В школу я опоздал. Я шёл по пустому коридору и размышлял - не лучше ли будет вернуться домой и повторить попытку, теперь уже из положения лёжа. И тут навстречу мне, прямиком из ада, вышел Самара. Деваться было некуда, а бежать я не хотел. Самара подошёл ко мне вплотную. У него были красные глаза. Он улыбнулся мне. Я похолодел от этой улыбки. Самара взял меня за ухо, подвёл к стене, отпустил ухо, погладил по затылку и разбил мою голову о школьную стену.
Я сидел, прислонившись к стенке. Самары не было видно. Да и вообще ничего не было видно. У меня со лба текло не переставая. Я поднялся и побрёл вдоль стенки, сам не зная куда. И попал в объятия Золушки.

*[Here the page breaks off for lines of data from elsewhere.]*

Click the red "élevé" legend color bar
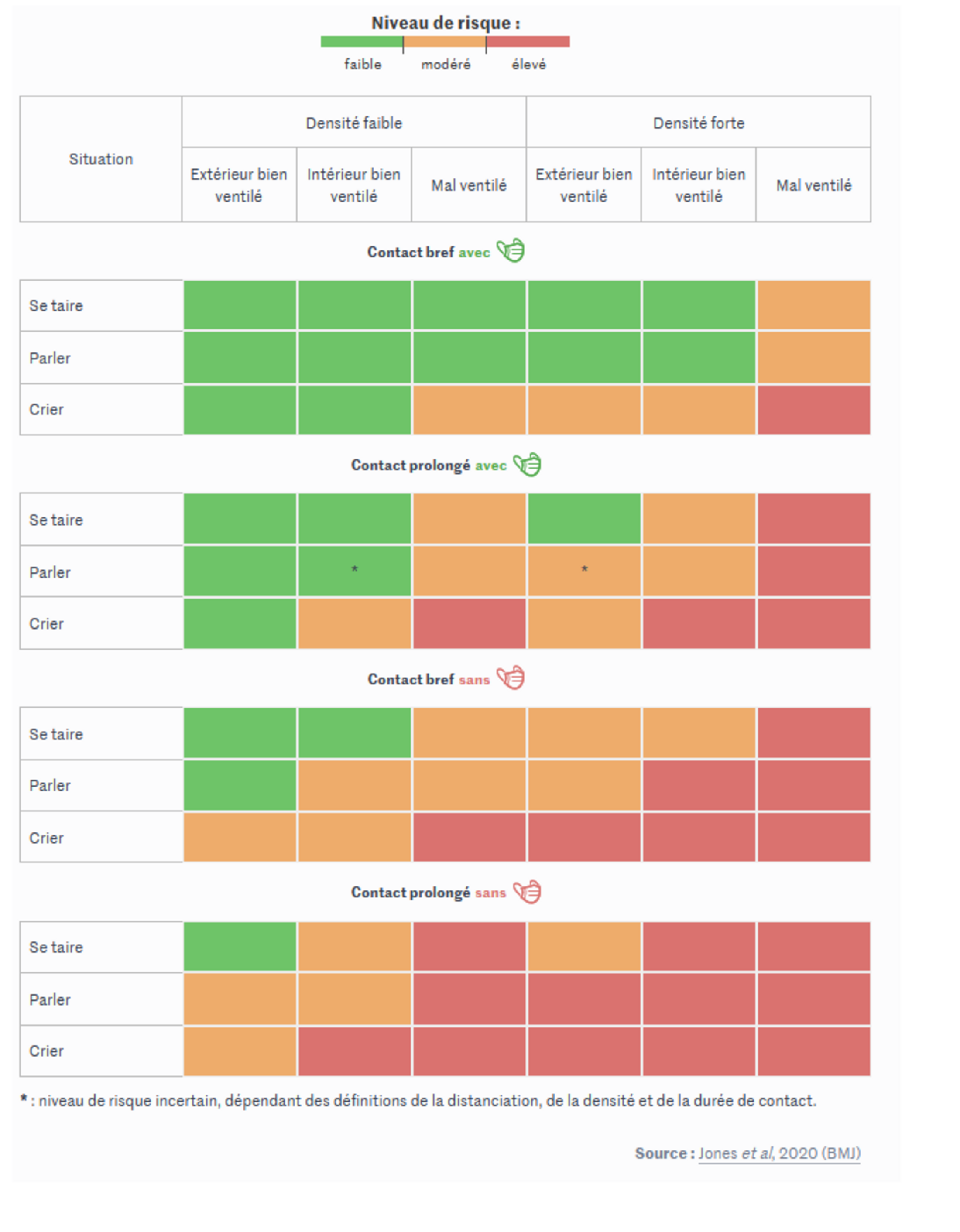Screen dimensions: 960x1232 528,42
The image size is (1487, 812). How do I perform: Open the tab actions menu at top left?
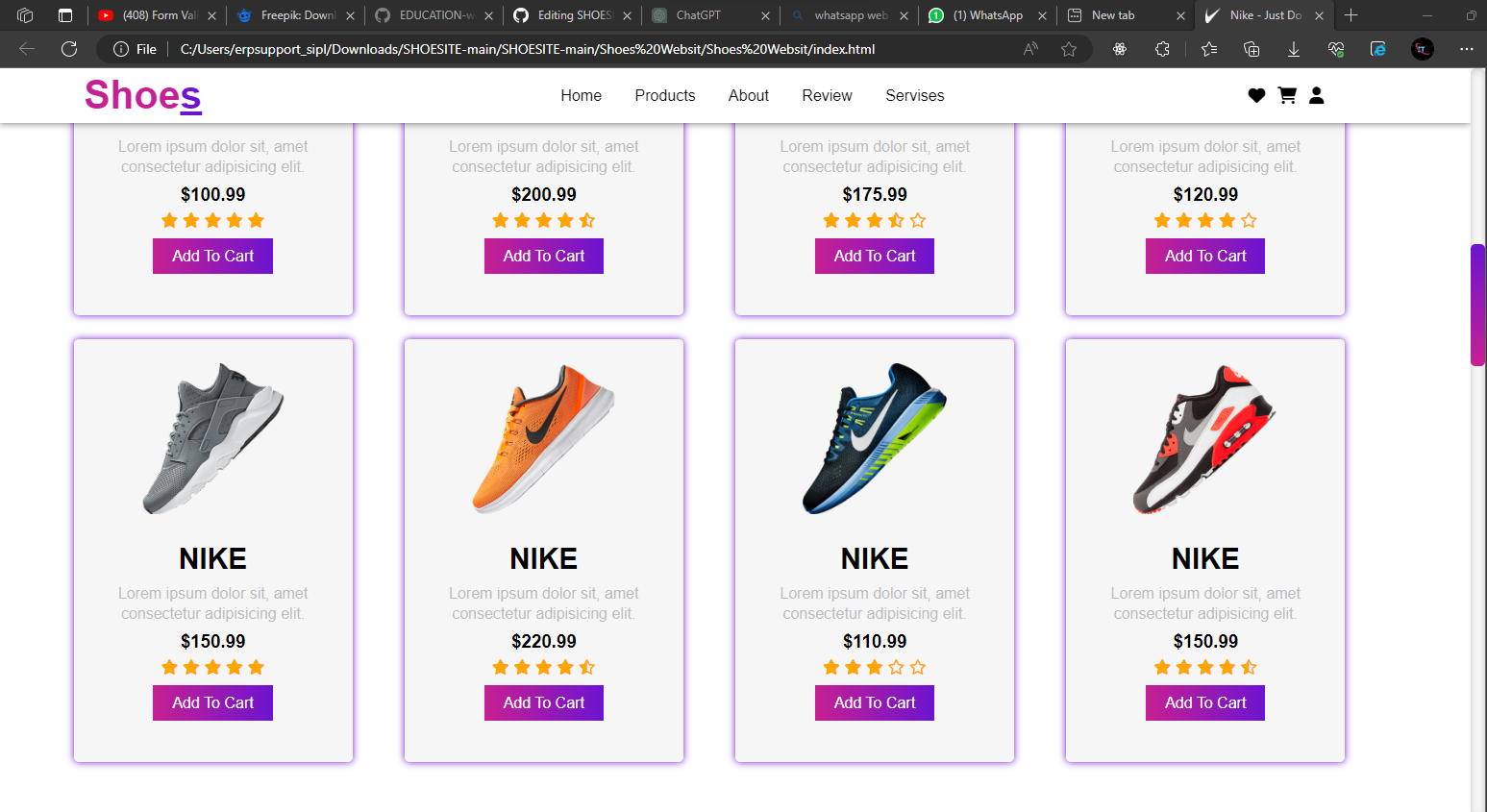(x=24, y=15)
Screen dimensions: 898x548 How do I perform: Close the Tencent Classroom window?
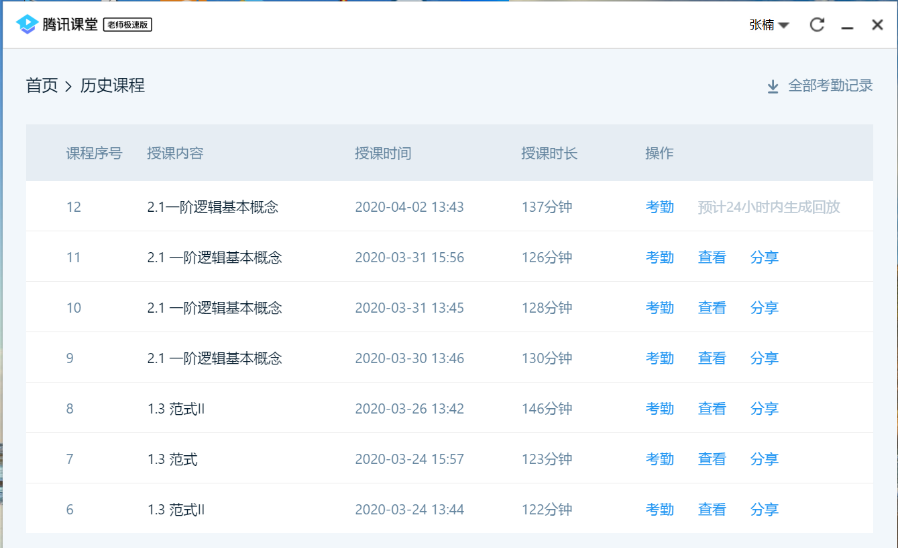(x=877, y=25)
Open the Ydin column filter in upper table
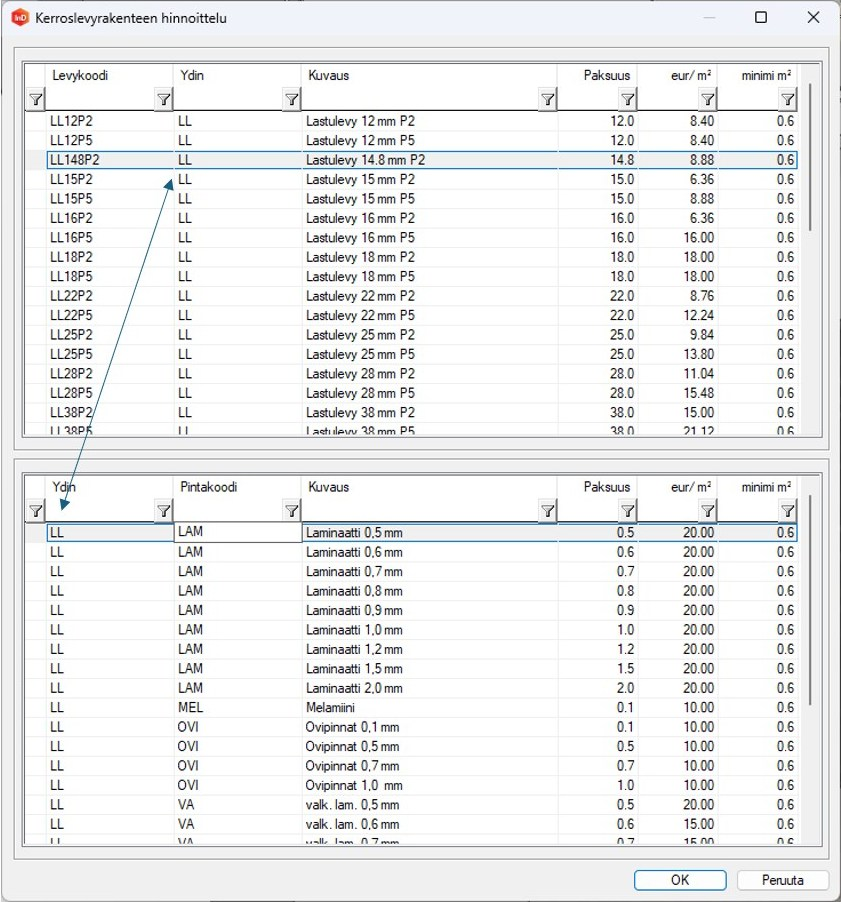 pos(291,99)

- Ты что это, татарчонок? Как тебя угораздило? - спросила она.
- С лестницы упал.
- Ага, упал и покатился, так?
Приятный голос. Несмотря на безумного сына, у неё был приятный голос.
Она взяла меня за руку и повела к умывальнику. В раковину капало красненькое. Капало и капало. Золушка что-то бормотала, прикладывая к моему лбу какие-то тряпки. Потом она раздобыла йод. Мы были одни и у неё были ласковые руки, от неё пахло мылом. Я расплакался. И пару раз назвал Золушку мамой. И ничего более не случилось. Я вернулся в пустой дом с забинтованной головой, разделся догола, встал перед зеркалом и освободился от лишнего.
Много лет спустя я вышел из дома и пошел куда глаза глядят, откуда ветер дует. В гадюшник я шел, вот что. К своим полумертвым братьям. Я шёл мимо сквера. И увидел на лавочке старушенцию в пальто и платочке. Она кормила голубей пшеном. Я присмотрелся повнимательней. Бабуля была вылитая Золушка, только сильно постаревшая. Я был бы почти уверен в этом, если бы не знал точно, что она умерла от рака поджелудочной железы через полгода после того, как остановила мою кровь. Учителя собрали копейку на её похороны. Я подошёл к старухе. Нет, это не Золушка.
Совсем нет.
- Здравствуйте, бабушка, - сказал я, сам не знаю зачем.
Старуха подняла на меня свои незрячие глаза и сказала:
- Здравствуй, татарчонок. Как твоя голова?